Gelecekte parlayacağı öngörülen bir diğer kariyer alanı da bilimsel ilerlemeyle, özellikle de biyoteknoloji gibi ‘biyo’ bilimler. Özellikle doku mühendisleri ve genetik programcıların önü açık. Diğer yeni bilimsel alanlardan biri de nanoteknoloji ve enerji teknolojisi olacak.

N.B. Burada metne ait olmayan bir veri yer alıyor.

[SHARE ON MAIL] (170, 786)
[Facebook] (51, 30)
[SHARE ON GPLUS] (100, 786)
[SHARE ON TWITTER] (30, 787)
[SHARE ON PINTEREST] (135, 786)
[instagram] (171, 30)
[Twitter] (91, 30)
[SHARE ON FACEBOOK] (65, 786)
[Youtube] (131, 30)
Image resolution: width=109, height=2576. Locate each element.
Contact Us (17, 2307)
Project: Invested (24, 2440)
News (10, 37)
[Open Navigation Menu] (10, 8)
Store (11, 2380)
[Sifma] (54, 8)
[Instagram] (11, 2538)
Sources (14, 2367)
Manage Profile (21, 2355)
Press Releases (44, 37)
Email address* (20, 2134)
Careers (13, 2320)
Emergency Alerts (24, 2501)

İş dünyasında talepleri değiştiren etkenler
Otomasyon: Bilgisayarlar kurallara uymada ve basit prosedürleri algılamakta iyi oldukları için “rutin” işlerde giderek insan gücünün yerine kullanılıyor. Bu nedenle, yönerge izlemeyi en çok gerektiren “beyaz yakalı” diye adlandırılan iş kategorisindeki işler otomasyona maruz kalacak. Matematik, okuma ve yazma temel becerileri, öngörülemeyen problemleri çözebilme ve başka insanlarla iletişime girebilme gibi bilgisayarların taklit edemeyeceği beceriler gittikçe daha çok talep edilecek.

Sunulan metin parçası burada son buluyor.